Dans ce contexte, comment installer le végétal en ville ? Sur quels sols développer des arbres, par exemple ? Qui plus est, en s'interdisant toute importation de terre végétale ? C'est autour de ces deux questions que tournent les expérimentations conduites à Agrocampus Ouest, en 2005 pour l'une et en 2013 pour l'autre. Des expérimentations qui, expliquent Patrice Cannavo et Laure Vidal-Beaudet, enseignants-chercheurs à Agrocampus Ouest, « permettent d'évaluer la capacité des végétaux à se développer dans des sols construits ». En l'occurrence dans des sols construits à partir soit de sous-produits organiques seuls, soit de déchets organiques mélangés à des déchets minéraux. « Dans l'essai de 2005 », précise Patrice Cannavo, « nous avons installé 21 lysimètres (**) de 500 litres dont neuf plantés d'Ostrya carpinifolia. » Dans ces lysimètres, deux composts, l'un de déchets verts et l'autre composé de boue de station d'épuration et de bois de palette ont été mélangés, à hauteur de 40 % en volume, avec de la terre de décapage agricole. « Cet apport, à la fois unique et en grande quantité, correspond à la pratique classique des gestionnaires d'espaces verts. Notamment dans les parcs, les squares et pour les arbres d'alignement. »

Cette expérimentation, conduite jusqu'en 2010, met notamment en évidence l'effet bénéfique de la matière organique sur la croissance des arbres et sur leur compartiment racinaire. « En retour, l'enracinement de l'arbre a eu un effet bénéfique sur les propriétés physiques du sol et notamment sur sa structuration », pointe Laure Vidal-Beaudet. Un effet qui a pu être mesuré grâce à un test de réhumectation rapide.

4. COMPOST ET MATÉRIAUX MINÉRAUX

Conduit en 2013, le second essai d'Agrocampus Ouest a, lui, eu recours à neuf lysimètres, tous plantés d'Acer platanoides. « Dans chaque lysimètre, nous avons mis un matériau de croissance constitué de brique pilée et de compost de déchet vert (norme BR-CO) et, pour assurer la résistance à la compaction du sol ainsi qu'une bonne infiltration, un matériau-squelette. » Dans ce test, trois matériaux-squelettes ont été étudiés : le mélange terre-pierre (70 %) « utilisé en routine par la ville d'Angers depuis trente ans », un mélange terre acide + ballast de voie ferrée + boues de station d'épuration et enfin, un mélange terre acide + déchet de démolition de bâtiment + déchet vert.

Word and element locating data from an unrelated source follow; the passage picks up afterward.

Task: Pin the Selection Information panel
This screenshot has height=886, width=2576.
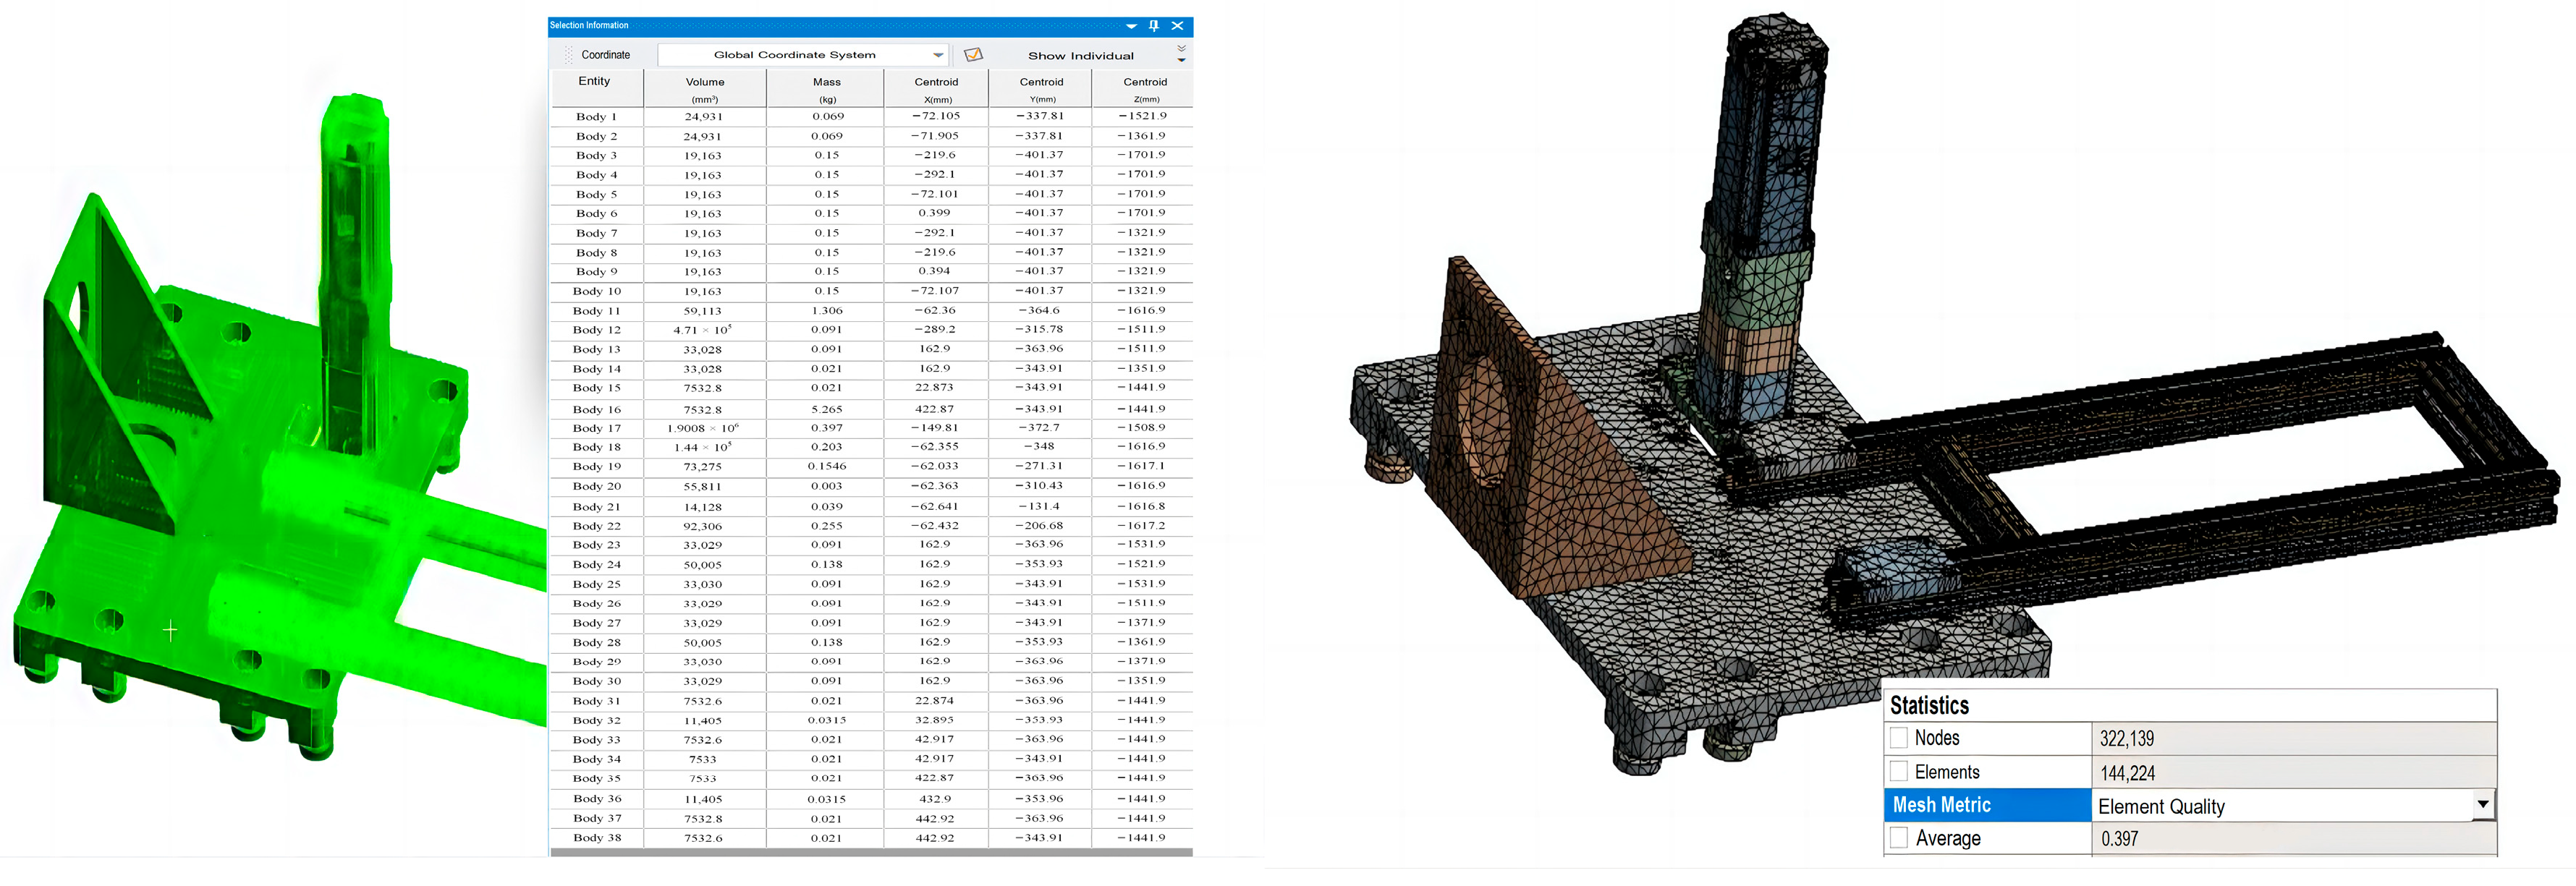Action: click(1153, 26)
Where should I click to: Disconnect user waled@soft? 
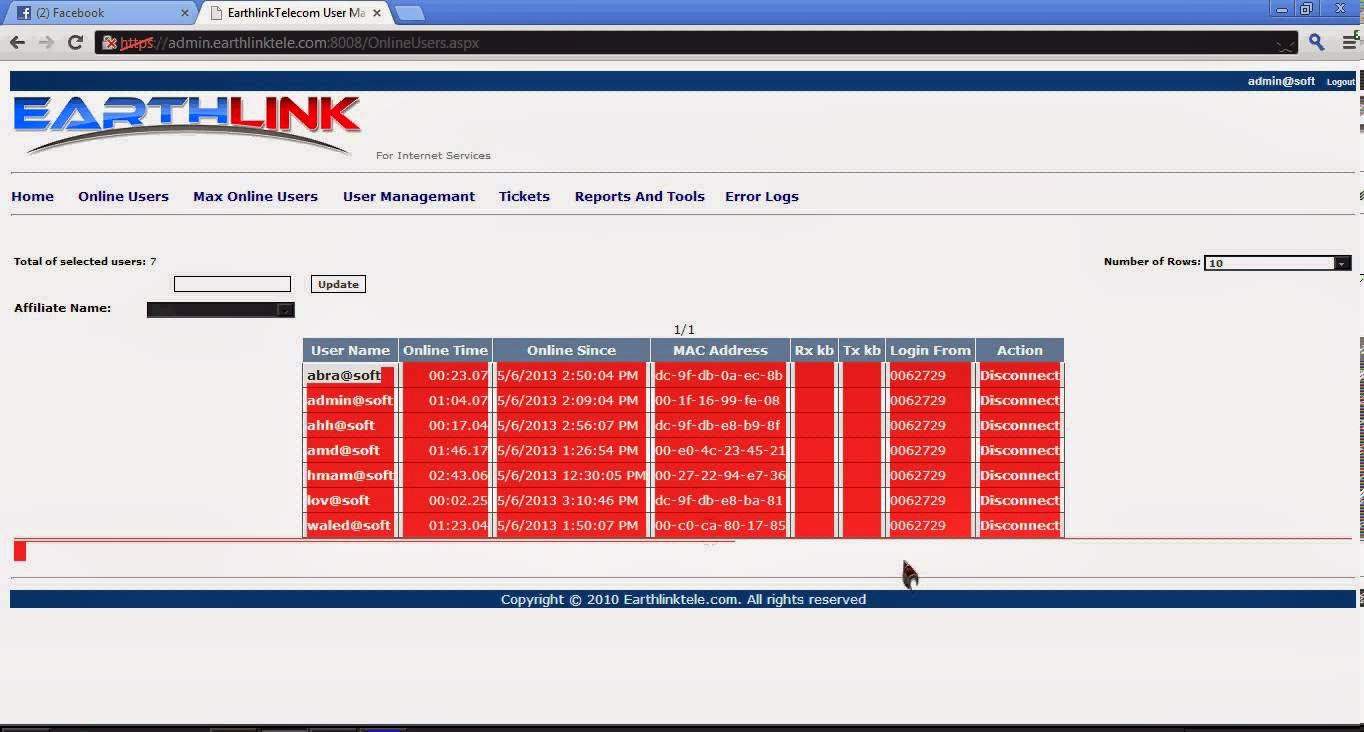[1019, 525]
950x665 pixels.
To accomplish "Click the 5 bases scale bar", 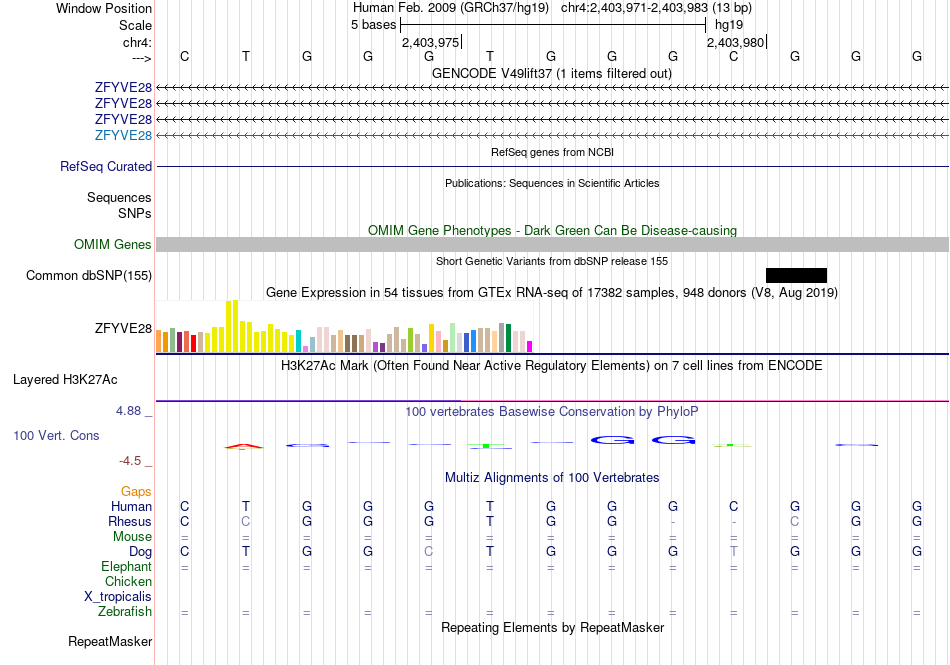I will 553,25.
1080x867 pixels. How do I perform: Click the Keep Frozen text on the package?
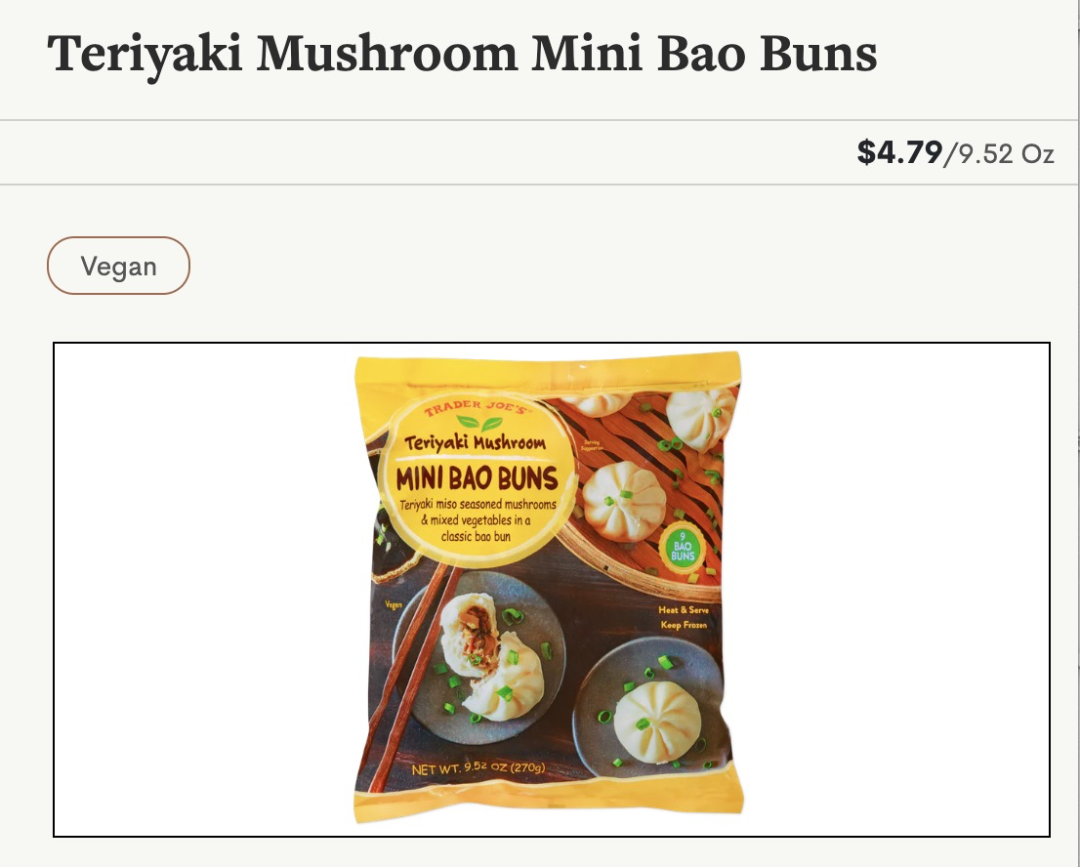683,625
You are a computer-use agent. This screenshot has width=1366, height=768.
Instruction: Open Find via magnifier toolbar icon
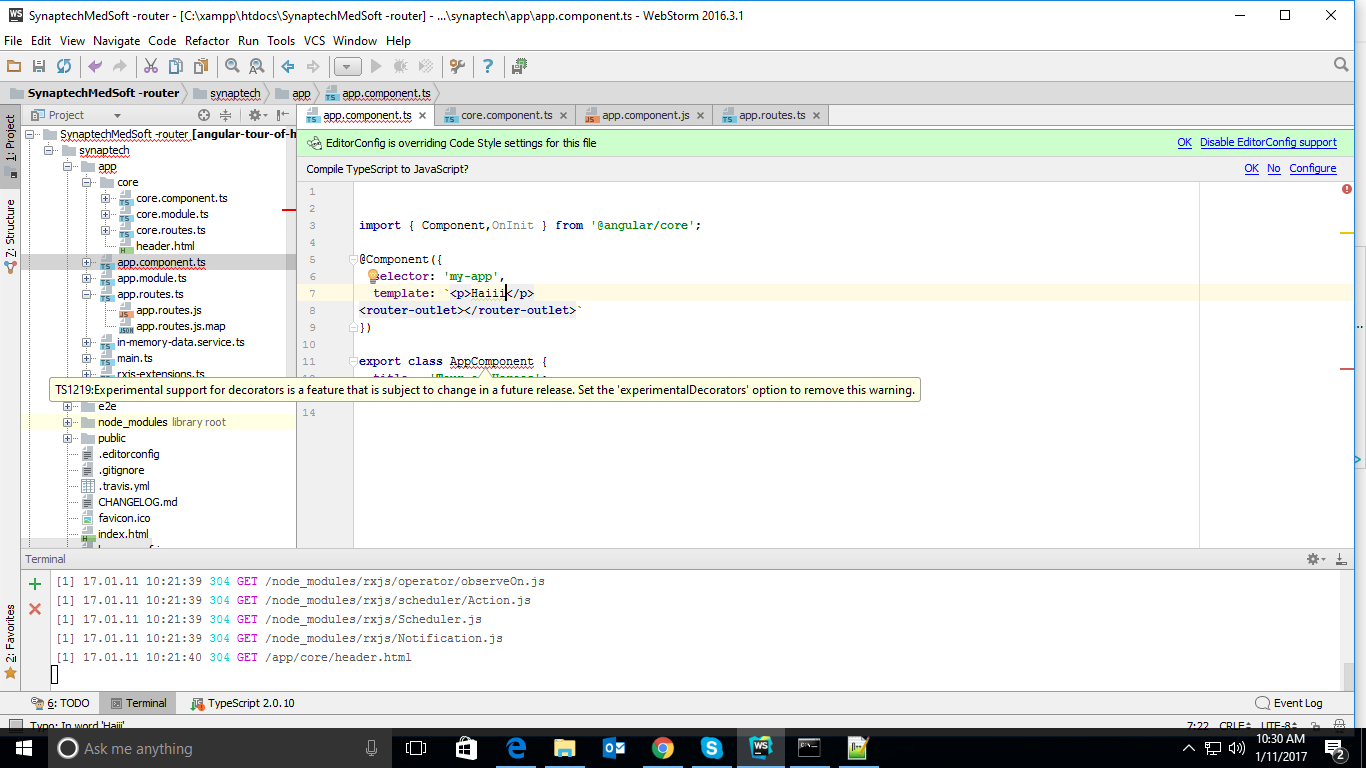232,66
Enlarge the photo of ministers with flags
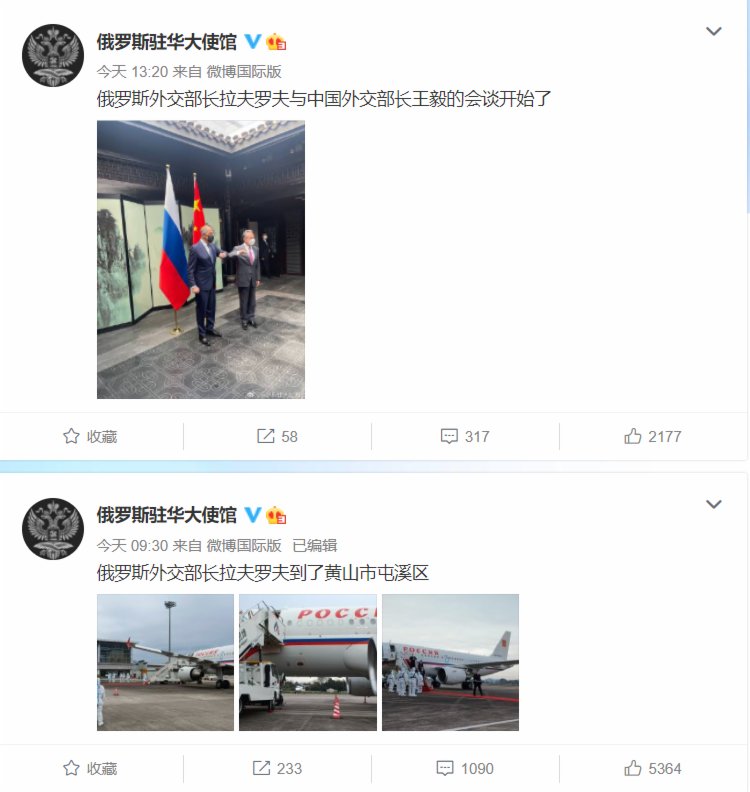Screen dimensions: 750x792 point(201,260)
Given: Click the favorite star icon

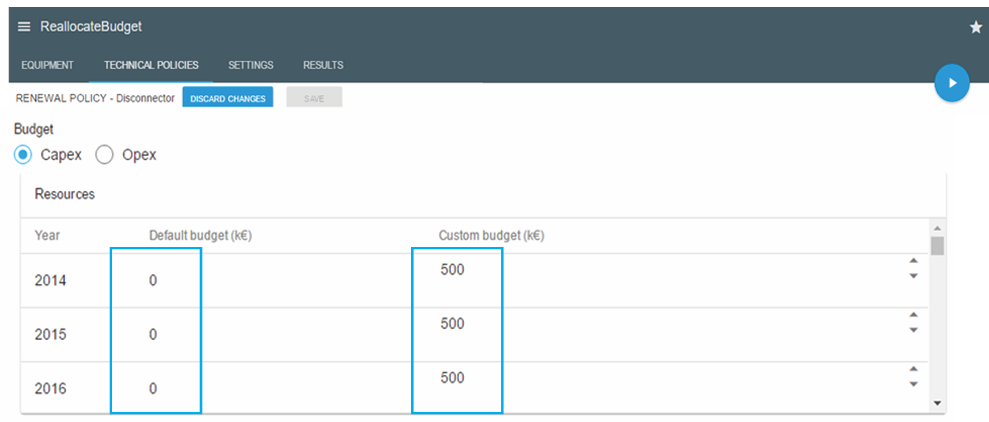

Parmi les résultats de cet essai, qui sera renouvelé en 2016, on notera le fait que tous ces matériaux favorisent la circulation de l'eau. « En ville, c'est un critère agronomique important », soulignent les deux chercheurs. Mieux, les caractéristiques hydrodynamiques des matériaux n'ont pas, au vu des mesures effectuées, contraint l'enracinement et le développement des arbres. « Au bout d'un an d'expérimentation », confirme Patrice Cannavo, « nous constatons qu'il est possible de faire pousser des arbres dans des sols construits à partir de déchets. »

Anne Mabire

(*) Les vidéos et des diaporamas de ce colloque sont disponibles sur le site internet www6.inra.fr/ciag.(**) Dispositifs permettant d'étudier et de mesurer l'évolution de l'eau dans un sol.